**Try it**
Reproduce precisely the lines of the material below from the line containing "Where should I" up to and including its last line. Pictures must not be copied.

**Records for this exercise**
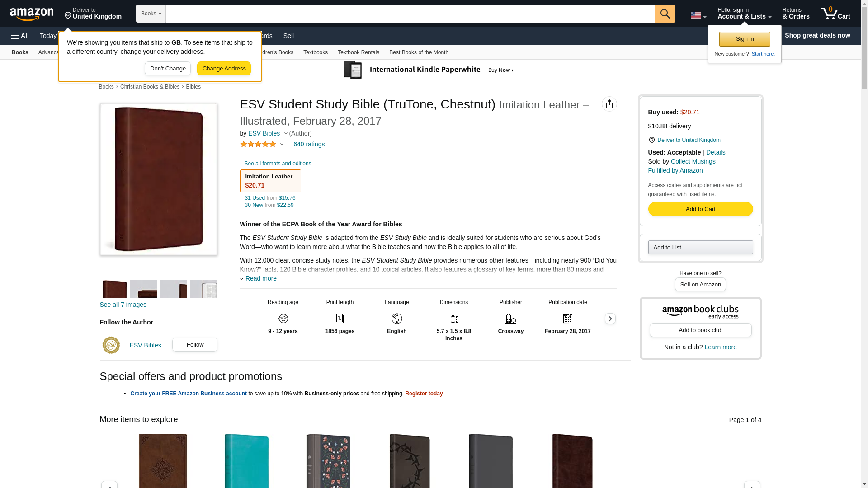This screenshot has height=488, width=868.
Task: Click the search magnifier button
Action: [x=665, y=14]
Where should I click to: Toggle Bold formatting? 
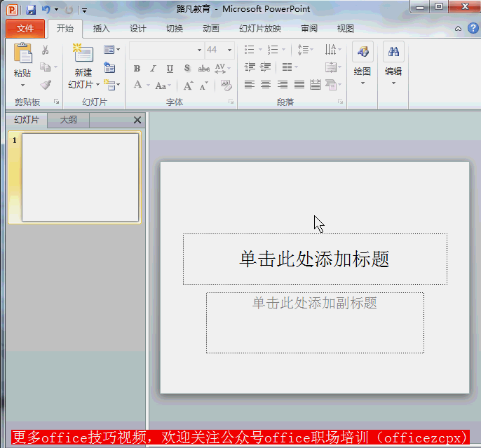tap(137, 69)
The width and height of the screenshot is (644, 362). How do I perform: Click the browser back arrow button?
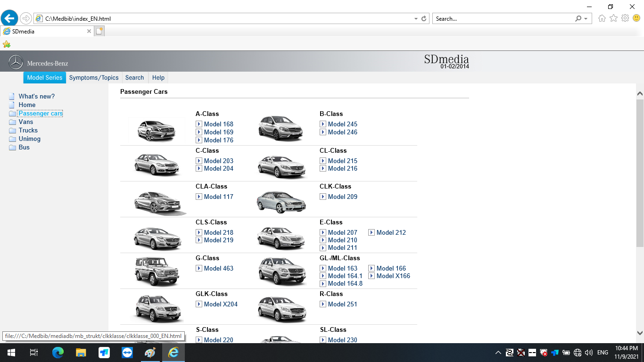[9, 18]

**Answer section**
Where should I click to: Toggle Bold formatting? 
tap(137, 69)
The width and height of the screenshot is (644, 362). How do I perform: Click the browser back arrow button?
[9, 18]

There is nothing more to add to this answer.